Could you repeat, word for word, only the lines from the one containing "Kinder delice 39 g Ferrero (44, 711)" through the final line of the records below?

• DATA TO USE
========================================================================
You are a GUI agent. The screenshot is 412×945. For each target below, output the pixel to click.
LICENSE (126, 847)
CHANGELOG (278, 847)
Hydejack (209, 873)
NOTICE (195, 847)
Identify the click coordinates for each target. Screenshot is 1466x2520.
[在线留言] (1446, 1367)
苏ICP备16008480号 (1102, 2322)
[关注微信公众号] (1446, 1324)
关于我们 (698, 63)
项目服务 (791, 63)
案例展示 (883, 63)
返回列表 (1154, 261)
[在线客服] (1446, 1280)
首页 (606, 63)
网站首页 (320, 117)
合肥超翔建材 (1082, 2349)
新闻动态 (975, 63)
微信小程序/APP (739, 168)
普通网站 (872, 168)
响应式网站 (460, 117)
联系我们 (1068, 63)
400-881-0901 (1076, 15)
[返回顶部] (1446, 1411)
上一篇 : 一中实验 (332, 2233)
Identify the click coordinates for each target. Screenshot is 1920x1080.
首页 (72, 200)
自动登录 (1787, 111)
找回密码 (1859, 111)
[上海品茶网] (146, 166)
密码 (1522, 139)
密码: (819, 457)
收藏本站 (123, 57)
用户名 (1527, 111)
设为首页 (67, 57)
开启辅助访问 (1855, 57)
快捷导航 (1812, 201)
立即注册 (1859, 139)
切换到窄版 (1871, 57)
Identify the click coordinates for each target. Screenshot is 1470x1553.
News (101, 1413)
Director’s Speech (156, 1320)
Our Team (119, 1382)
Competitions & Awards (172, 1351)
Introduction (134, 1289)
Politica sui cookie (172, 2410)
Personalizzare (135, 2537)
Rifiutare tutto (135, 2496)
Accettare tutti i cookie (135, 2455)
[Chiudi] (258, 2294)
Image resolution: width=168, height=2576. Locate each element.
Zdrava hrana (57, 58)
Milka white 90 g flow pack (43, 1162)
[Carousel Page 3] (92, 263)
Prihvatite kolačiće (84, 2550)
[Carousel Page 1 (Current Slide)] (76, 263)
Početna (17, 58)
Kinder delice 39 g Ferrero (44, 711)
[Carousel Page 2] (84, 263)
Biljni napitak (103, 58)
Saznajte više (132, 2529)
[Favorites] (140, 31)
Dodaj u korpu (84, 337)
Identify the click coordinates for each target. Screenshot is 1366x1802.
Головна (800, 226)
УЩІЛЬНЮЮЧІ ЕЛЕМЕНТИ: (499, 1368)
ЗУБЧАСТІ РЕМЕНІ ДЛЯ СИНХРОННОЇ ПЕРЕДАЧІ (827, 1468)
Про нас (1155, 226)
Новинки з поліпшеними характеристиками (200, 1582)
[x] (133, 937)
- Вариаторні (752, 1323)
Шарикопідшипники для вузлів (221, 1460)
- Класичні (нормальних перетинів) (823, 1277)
========================================================================
• TASK RESPONSE
Kinder delice 39 g Ferrero (44, 711)
[Carousel Page 2] (84, 263)
Biljni napitak (103, 58)
Saznajte više (132, 2529)
[Favorites] (140, 31)
Dodaj u korpu (84, 337)
Identify the click coordinates for each target. Screenshot is 1366x1802.
Головна (800, 226)
УЩІЛЬНЮЮЧІ ЕЛЕМЕНТИ: (499, 1368)
ЗУБЧАСТІ РЕМЕНІ ДЛЯ СИНХРОННОЇ ПЕРЕДАЧІ (827, 1468)
Про нас (1155, 226)
Новинки з поліпшеними характеристиками (200, 1582)
[x] (133, 937)
- Вариаторні (752, 1323)
Шарикопідшипники для вузлів (221, 1460)
- Класичні (нормальних перетинів) (823, 1277)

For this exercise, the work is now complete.